Florissant protests

Protestors took a knee while demonstrating in Florissant. They returned to the Florissant Police Department after learning that the two Florissant detectives who accompanied Joshua Smith, who was seen on video hitting a man with an unmarked police SUV in Dellwood during a violent arrest. Photo by Carlston Edwards 

Louis area protestors are unrelenting. Direct actions have seen groups demonstrate in St. Louis City, St. Louis County and St. Charles. The thousands who have march and held direct action were originally a part of the global outcry against the killing of George Floyd by a now former Minneapolis police officer who has since been charged with second degree murder – and his colleagues charged with aiding and abetting.

But by the first week of June there was a disturbing incident within the region that made their messages and chants that made their calls for an end to police violence against people of color hit home.

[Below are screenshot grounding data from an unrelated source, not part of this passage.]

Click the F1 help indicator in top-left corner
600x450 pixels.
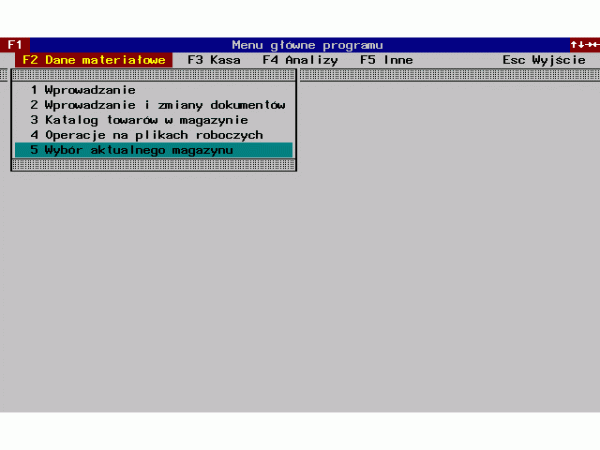14,45
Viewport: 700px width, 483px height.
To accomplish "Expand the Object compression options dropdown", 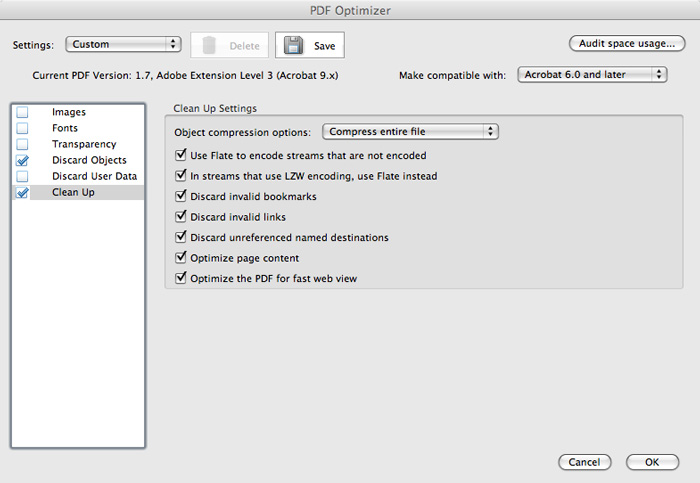I will point(410,132).
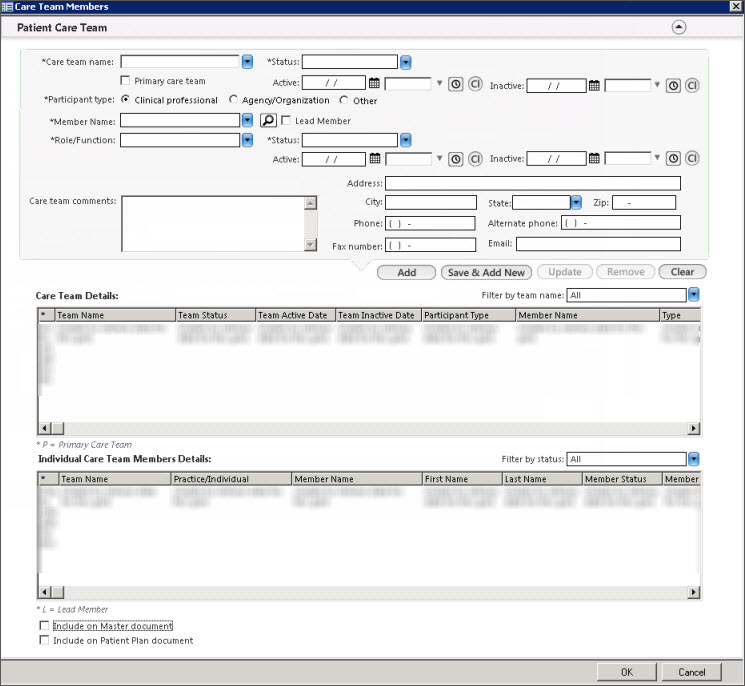
Task: Check Include on Patient Plan document
Action: coord(43,640)
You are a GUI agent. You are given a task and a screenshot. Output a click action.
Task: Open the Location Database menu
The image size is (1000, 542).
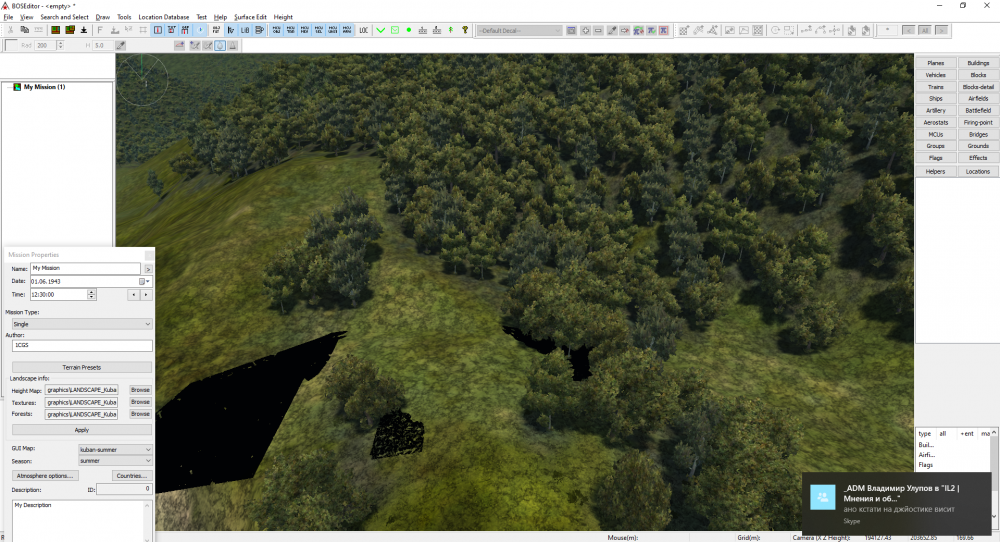(x=163, y=17)
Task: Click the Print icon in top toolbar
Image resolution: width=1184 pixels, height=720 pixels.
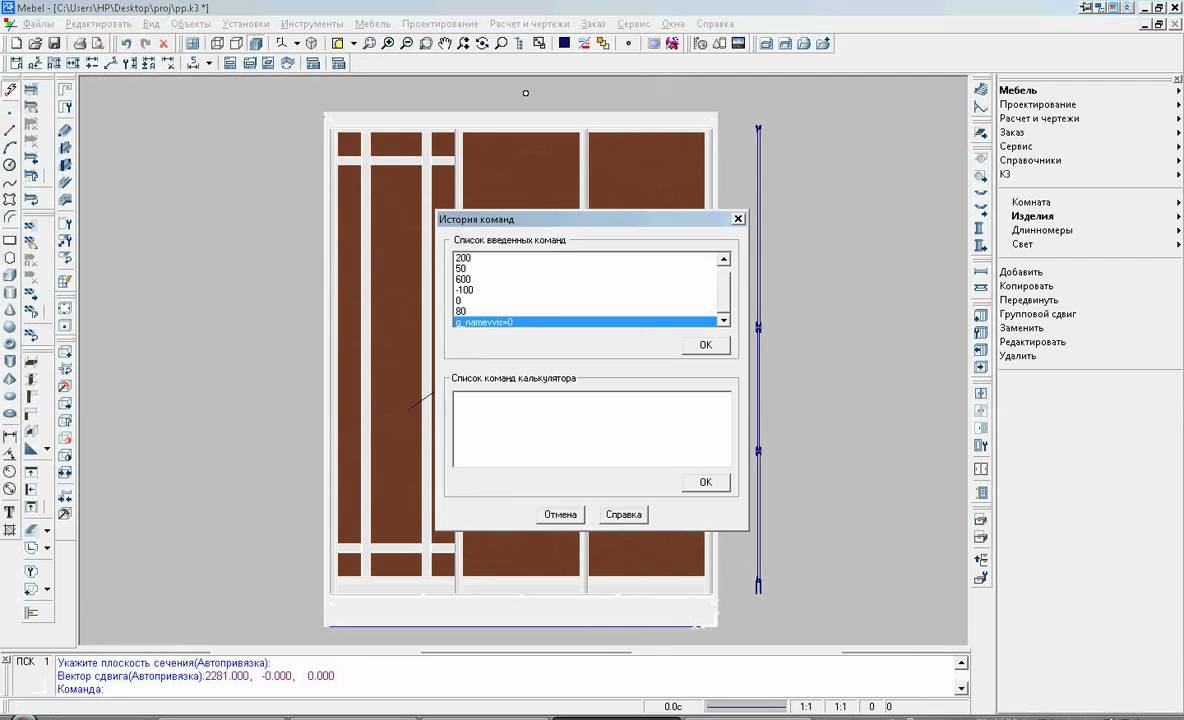Action: tap(80, 44)
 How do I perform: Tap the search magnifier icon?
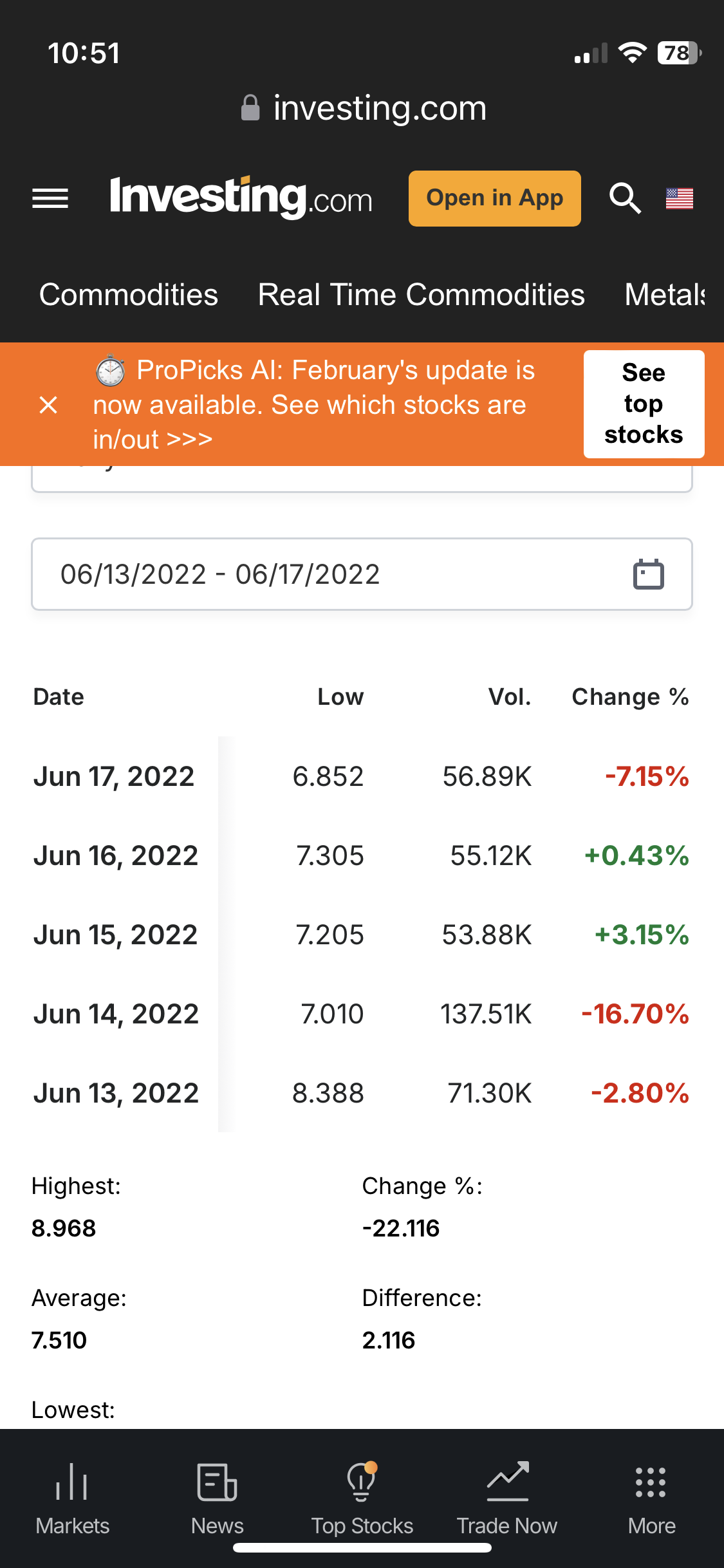(624, 198)
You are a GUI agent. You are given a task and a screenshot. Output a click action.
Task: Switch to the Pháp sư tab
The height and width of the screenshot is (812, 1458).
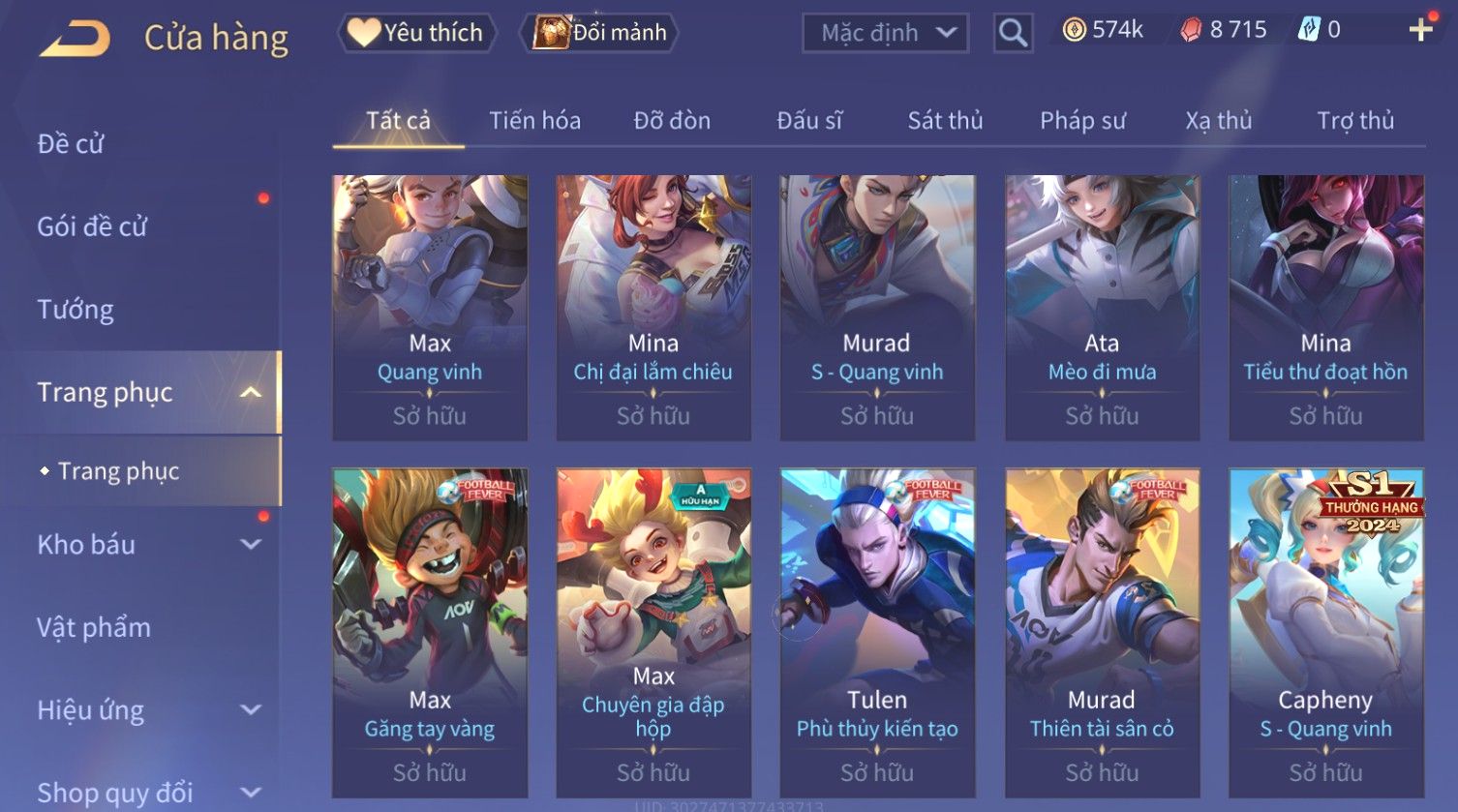[x=1082, y=120]
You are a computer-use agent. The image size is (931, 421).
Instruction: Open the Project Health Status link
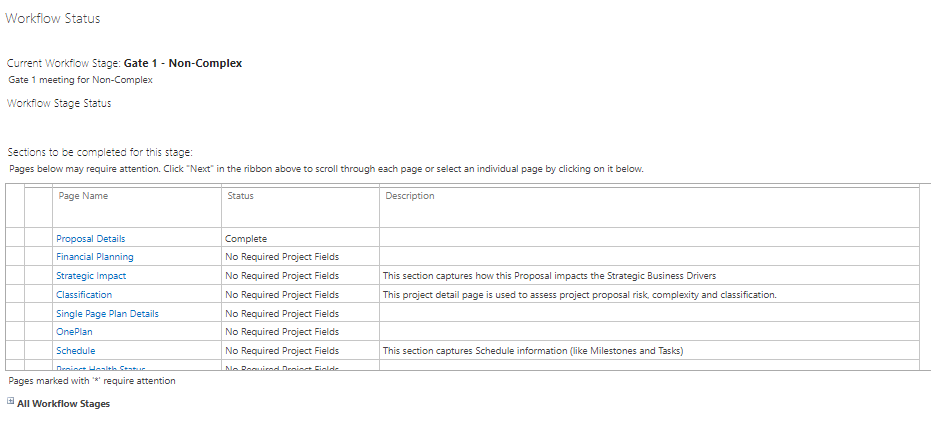(101, 369)
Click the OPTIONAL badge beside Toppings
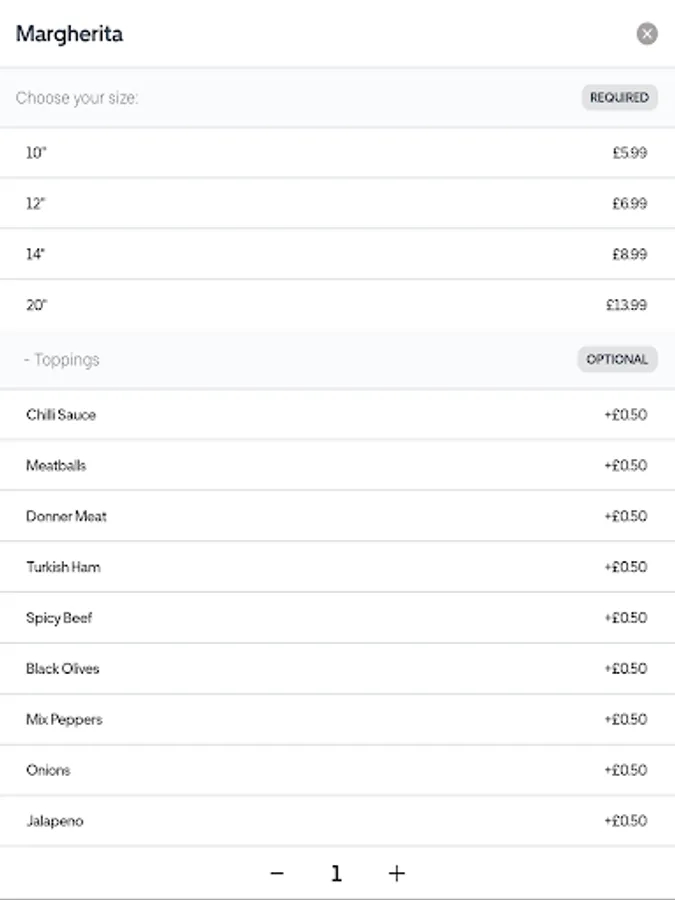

Security video footage of now fired Florissant detective hitting a Black man with an unmarked police SUV before violently arresting him in Dellwood presented a new focus within the actions that focused primarily on Floyd, but also Breonna Taylor. The video was obtained and released by Real STL News. Cop Blaster was the first to identify Joshua Smith as the detective seen running down the man during the arrest.

A week after protest group Respect Us promised to return to the Florissant Police Department every day until Smith was arrested and charged, Smith was arrested and charged with 1st Degree Assault, a Class A felony. Smith’s bond was set at $50,000.

St. Charles Prosecuting Attorney Tim Lohmar at a press conference held at 11:30 a.m on June 17th and announced that Smith had been arrested and charged.

Protestors were on hand for the announcement. They learned from the victim’s attorney Jerryl Christmas that Smith had already been bailed out.

The group that had gathered outside the St. Louis County Justice Center shut down Forest Park Parkway.

Respect Us protest leader Bishop Derrick Robinson claimed that three cars attempted to push past them as they demonstrated outside the Florissant Police Department from June 18 – June 20.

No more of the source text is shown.